Friday 29th of November 2024

the future of books...

books about books

"Technology has made virtually anything possible," says Neill Denny, editor-in-chief of the publishing industry magazine The Bookseller. "If you look at it conceptually – there's a five-link chain between the person who writes and the person who reads. You've got Author-Agent- Publisher-Retailer-Reader. Theoretically, the three middle bits could all now vanish and the author could write online directly to the reader."

However, he continues, "A more likely possibility is that just one of the three central links will vanish on-line. It could be that Amazon, the retailer, becomes the publisher. Or that the agent becomes the publisher, or the publisher becomes the retailer, and you go to a publisher's site to buy the book. One of those links will certainly disappear on-line. We just don't know which."

The paperback-sized e-books haven't been responsible for all the trouble, but they certainly started it. Literary types took one look at the Amazon Kindle's sleek metallic lines and rejected it on the grounds that it looked nothing like a Penguin copy of David Copperfield with dog-eared pages and a bookmark stuck inside, and was therefore Not A Book. Newspaper bibliophiles harrumphed about its lack of page numbers (they were made redundant by the variable size of the text – larger words generate more pages). Clubmen pretended to be terrified that an electronic device that could hold hundreds and access thousands of books would spell the end of the personal library. Less anxious commentators thought the Kindle might be handy to take on holiday, because it was lighter than carrying six books in your luggage.

Few noticed its incendiary power to torch the publishing world. Nicholson Baker, the lofty author of The Mezzanine, called it "an alpenhorn blast of post-Gutenbergian revalorisation". In Time magazine, Jacob Weisberg, editor-in-chef of the Slate group, called it "a machine that marks a cultural revolution. Printed books, the most important artefacts of human civilisation, are going to join newspapers and magazines on the roads to obsolescence."
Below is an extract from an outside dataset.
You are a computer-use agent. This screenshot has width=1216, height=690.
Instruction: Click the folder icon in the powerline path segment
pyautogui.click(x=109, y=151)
http://www.independent.co.uk/arts-entertainment/books/features/is-the-publishing-industry-doomed-2099796.html

books versus new widgets...

There's the war, in plain sight: publishers on one side, retail companies on the other. What complicates things is that companies like Apple and Amazon are so huge, they don't actually need to sell books at all. "They'd be quite happy selling books for 50p," said Denny, "because they make their money from selling hardware. They can afford to make a loss on a few e-books while they're building their market share."

None of this will be apparent to the browser in the high street branch of Waterstone's this autumn. Bookshops will continue to stock thousands of print copies of old classics and modern bestsellers, the lovely mixum-gatherum of cookery and fitness and travel books alongside sober works of reference, biographies and misery memoirs. But out there in cyberspace, starting in the US and gathering strength, the digital revolution is under way.
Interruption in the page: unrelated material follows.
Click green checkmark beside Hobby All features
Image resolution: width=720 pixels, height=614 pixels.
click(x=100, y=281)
The rise of online selling had for years threatened to put bookshops out of business. Now the e-book scramble threatens to do the same for publishers. And the agents, who own the destinies of the writers whose works we long to read, may also become redundant. All that's needed is for a bestselling novelist to publish a new book online, inviting readers to check it out – as Stephen King and Stephenie (Twilight) Meyer have done. In both cases, though, they did it for free.

Who'll be the first to charge for a money-based, author-reader relationship that dispenses with agent, publisher, retailer, editor, production department and glamorous publicity director?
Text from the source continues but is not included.